James P. Walsh
James Patrick Walsh (born 1953) is an American organizational theorist, and professor of Business Administration at the University of Michigan, noted for his contributions in the field of organizational memory and organizational learning.
- I’m fascinated by cross-level relationships: the influences between and among individuals, organizations, and society really engage me. And as romantic as it may sound, I think we are all called to try to leave the world a better place. The desire to better understand these cross-level relationships, done with a clear eye on enhancing our well-being, animates nearly everything I do.
- James P. Walsh at jamespwalsh.com at web.archive.org, Sept 13, 2013.
"Organizational memory," 1991 Edit
James P. Walsh and Gerardo Rivera Ungson. "Organizational memory." Academy of management review 16.1 (1991): 57-91.
- The extant representations of the concept of organizational memory are fragmented and underdeveloped. In developing a more coherent theory, we address possible concerns about anthropomorphism; define organizational memory and elaborate on its structure; and discuss the processes of information acquisition, retention, and retrieval. Next, these processes undergird a discussion of how organizational memory can be used, misused, or abused in the management of organizations.
- p. 57
- The construct of Organizational Memory is composed of the structure of its retention facility, the information contained in it, the processes of information acquisition and retrieval, and its consequential effects. In its most basic sense, organizational memory refers to stored information from an organization's history that can be brought to bear on present decisions. This information is stored as a consequence of implementing decisions to which they refer, by individual recollections, and through shared interpretations.
- p. 61
- [ Organizational culture comprises the way of] thinking and feeling about problems that is transmitted to members in the organization.
- p. 63
- Despite the general use of the term organizational memory, it is not clear that we have understood the concept or its implications for the management of organizations. To date, a myriad of unexamined conjectures has defined a concept that has even served as a basis for prescriptive management advice.
- p. 84-85, as cited in: Ackerman, Mark S., and Christine Halverson. "Considering an organization's memory." Proceedings of the 1998 ACM conference on Computer supported cooperative work. 1998. p.
Margolis, Joshua D. and James P. Walsh. "Misery loves companies: Rethinking social initiatives by business." Administrative science quarterly 48.2 (2003): 268-305.
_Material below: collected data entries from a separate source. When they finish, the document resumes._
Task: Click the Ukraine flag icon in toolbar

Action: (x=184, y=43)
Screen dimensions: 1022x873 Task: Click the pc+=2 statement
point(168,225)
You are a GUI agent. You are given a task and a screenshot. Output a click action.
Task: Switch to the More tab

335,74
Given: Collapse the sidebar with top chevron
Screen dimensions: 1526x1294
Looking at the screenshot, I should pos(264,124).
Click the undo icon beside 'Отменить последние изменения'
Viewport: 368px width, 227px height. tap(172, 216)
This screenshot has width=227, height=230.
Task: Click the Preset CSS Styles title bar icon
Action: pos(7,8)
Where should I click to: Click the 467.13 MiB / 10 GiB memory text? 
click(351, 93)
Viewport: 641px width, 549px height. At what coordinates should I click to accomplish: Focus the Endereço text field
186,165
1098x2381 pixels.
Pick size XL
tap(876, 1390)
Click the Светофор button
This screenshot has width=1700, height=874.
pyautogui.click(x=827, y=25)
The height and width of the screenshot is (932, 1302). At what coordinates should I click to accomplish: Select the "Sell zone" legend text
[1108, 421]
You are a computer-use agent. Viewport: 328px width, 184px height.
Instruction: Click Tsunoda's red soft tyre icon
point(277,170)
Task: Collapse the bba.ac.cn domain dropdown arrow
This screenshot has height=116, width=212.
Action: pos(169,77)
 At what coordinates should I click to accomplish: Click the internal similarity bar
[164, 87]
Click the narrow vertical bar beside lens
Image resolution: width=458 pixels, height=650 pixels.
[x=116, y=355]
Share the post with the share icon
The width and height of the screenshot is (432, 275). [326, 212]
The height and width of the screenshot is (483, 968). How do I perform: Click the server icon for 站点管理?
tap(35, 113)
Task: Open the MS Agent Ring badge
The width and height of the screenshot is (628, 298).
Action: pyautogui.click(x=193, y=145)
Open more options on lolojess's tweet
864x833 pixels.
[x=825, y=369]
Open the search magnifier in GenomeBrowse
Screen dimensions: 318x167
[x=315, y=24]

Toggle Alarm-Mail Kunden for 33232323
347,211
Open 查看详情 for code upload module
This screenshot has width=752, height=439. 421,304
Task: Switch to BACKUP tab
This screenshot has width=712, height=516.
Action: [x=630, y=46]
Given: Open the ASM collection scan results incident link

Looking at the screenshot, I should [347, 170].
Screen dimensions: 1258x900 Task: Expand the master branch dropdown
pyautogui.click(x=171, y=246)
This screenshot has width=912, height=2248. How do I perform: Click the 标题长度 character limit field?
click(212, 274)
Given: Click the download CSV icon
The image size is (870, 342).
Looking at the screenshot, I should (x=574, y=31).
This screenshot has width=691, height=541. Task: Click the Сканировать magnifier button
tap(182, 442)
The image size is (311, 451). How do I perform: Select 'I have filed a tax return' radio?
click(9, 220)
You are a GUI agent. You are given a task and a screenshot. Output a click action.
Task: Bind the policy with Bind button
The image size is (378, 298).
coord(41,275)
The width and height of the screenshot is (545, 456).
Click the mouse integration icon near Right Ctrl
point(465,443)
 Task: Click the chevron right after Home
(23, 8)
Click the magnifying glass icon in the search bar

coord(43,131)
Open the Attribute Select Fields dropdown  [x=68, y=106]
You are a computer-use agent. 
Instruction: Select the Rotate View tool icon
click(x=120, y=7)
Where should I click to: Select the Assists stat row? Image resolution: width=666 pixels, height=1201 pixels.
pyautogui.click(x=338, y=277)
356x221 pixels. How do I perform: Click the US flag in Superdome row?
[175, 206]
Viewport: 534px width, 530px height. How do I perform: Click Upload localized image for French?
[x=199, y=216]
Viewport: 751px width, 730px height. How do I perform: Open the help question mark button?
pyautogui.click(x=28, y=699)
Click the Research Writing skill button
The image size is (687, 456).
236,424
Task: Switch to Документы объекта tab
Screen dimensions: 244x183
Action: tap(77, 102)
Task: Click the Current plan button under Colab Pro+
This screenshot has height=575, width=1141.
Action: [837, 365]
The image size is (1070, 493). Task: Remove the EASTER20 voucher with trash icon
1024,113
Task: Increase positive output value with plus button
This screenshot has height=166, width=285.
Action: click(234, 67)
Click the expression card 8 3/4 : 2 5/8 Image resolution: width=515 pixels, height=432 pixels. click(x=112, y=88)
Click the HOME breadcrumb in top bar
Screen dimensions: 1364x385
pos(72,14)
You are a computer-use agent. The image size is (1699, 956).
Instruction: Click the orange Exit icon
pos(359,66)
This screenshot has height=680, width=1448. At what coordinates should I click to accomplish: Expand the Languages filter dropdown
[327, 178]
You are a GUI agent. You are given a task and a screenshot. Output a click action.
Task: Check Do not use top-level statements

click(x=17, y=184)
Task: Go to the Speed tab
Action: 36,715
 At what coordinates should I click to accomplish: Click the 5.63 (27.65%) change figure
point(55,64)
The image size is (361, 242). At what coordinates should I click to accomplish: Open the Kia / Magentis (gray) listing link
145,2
- Looking at the business corporation through something other than the eyes of its equity holders has inspired great efforts to translate that intuitive appeal into a theory... The promise of stakeholder theory to offer a cogent alternative to the economic account of the firm, however, is impeded by a set of assumptions designed to accommodate economic considerations.
- p. 279, partly cited in: Enyinna, Okechukwu. "Is stakeholder theory really ethical?." African Journal of Business Ethics 7.2 (2013).
- A preoccupation with instrumental consequences renders a theory that accommodates economic premises yet sidesteps the underlying tensions between the social and economic imperatives that confront organisations. Such a theory risks omitting the pressing descriptive and normative questions raised by these tensions, which, when explored, might hold great promise for a new theory and even for addressing practical management challenges.
- p. 280 as cited in: Enyinna, Okechukwu. "Is stakeholder theory really ethical?." African Journal of Business Ethics 7.2 (2013).
Quotes about James P. Walsh Edit
- Organizational memory is fundamentally important to organizational learning. The seminal work on organizational memory is Walsh and Ungson’s article published in the Academy of Management Review in 1991
- Anderson, Marc H., and Peter YT Sun. "What have scholars retrieved from Walsh and Ungson (1991)? A citation context study." Management Learning (2010).